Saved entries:
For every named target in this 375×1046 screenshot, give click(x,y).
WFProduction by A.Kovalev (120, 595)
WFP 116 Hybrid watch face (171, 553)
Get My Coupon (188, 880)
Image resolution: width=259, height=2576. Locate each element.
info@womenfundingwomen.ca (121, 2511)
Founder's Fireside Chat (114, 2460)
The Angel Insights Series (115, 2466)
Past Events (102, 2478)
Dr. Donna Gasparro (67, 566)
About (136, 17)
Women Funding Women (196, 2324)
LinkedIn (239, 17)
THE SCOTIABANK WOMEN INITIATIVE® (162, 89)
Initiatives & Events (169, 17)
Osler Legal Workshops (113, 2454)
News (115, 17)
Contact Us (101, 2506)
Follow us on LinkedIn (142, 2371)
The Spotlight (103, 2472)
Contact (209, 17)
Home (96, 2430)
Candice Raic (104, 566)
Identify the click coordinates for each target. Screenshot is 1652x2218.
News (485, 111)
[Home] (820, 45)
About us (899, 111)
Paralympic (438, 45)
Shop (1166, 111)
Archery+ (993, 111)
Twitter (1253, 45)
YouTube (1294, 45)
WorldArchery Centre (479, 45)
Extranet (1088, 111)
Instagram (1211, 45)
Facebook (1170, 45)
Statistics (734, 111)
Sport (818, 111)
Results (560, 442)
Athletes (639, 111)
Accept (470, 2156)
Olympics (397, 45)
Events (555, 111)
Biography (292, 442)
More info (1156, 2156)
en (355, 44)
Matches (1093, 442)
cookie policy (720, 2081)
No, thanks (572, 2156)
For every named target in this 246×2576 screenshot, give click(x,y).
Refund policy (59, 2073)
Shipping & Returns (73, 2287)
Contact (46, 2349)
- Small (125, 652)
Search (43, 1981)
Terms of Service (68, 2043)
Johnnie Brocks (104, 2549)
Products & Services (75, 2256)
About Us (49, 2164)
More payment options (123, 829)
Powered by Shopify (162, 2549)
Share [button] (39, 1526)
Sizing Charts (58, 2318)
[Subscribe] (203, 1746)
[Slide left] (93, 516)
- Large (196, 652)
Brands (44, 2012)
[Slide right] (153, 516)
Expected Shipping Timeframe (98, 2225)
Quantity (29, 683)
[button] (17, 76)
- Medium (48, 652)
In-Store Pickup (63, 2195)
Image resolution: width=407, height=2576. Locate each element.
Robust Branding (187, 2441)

TRY IT:
Every record, word for word, must be returned.

ANSWER BOX:
For every named target in this 375×1046 screenshot, give click(x,y).
WFProduction by A.Kovalev (120, 595)
WFP 116 Hybrid watch face (171, 553)
Get My Coupon (188, 880)
Image resolution: width=259, height=2576. Locate each element.
info@womenfundingwomen.ca (121, 2511)
Founder's Fireside Chat (114, 2460)
The Angel Insights Series (115, 2466)
Past Events (102, 2478)
Dr. Donna Gasparro (67, 566)
About (136, 17)
Women Funding Women (196, 2324)
LinkedIn (239, 17)
THE SCOTIABANK WOMEN INITIATIVE® (162, 89)
Initiatives & Events (169, 17)
Osler Legal Workshops (113, 2454)
News (115, 17)
Contact Us (101, 2506)
Follow us on LinkedIn (142, 2371)
The Spotlight (103, 2472)
Contact (209, 17)
Home (96, 2430)
Candice Raic (104, 566)
Identify the click coordinates for each target. Screenshot is 1652x2218.
News (485, 111)
[Home] (820, 45)
About us (899, 111)
Paralympic (438, 45)
Shop (1166, 111)
Archery+ (993, 111)
Twitter (1253, 45)
YouTube (1294, 45)
WorldArchery Centre (479, 45)
Extranet (1088, 111)
Instagram (1211, 45)
Facebook (1170, 45)
Statistics (734, 111)
Sport (818, 111)
Results (560, 442)
Athletes (639, 111)
Accept (470, 2156)
Olympics (397, 45)
Events (555, 111)
Biography (292, 442)
More info (1156, 2156)
en (355, 44)
Matches (1093, 442)
cookie policy (720, 2081)
No, thanks (572, 2156)
For every named target in this 246×2576 screenshot, give click(x,y).
Refund policy (59, 2073)
Shipping & Returns (73, 2287)
Contact (46, 2349)
- Small (125, 652)
Search (43, 1981)
Terms of Service (68, 2043)
Johnnie Brocks (104, 2549)
Products & Services (75, 2256)
About Us (49, 2164)
More payment options (123, 829)
Powered by Shopify (162, 2549)
Share [button] (39, 1526)
Sizing Charts (58, 2318)
[Subscribe] (203, 1746)
[Slide left] (93, 516)
- Large (196, 652)
Brands (44, 2012)
[Slide right] (153, 516)
Expected Shipping Timeframe (98, 2225)
Quantity (29, 683)
[button] (17, 76)
- Medium (48, 652)
In-Store Pickup (63, 2195)
Image resolution: width=407, height=2576. Locate each element.
Robust Branding (187, 2441)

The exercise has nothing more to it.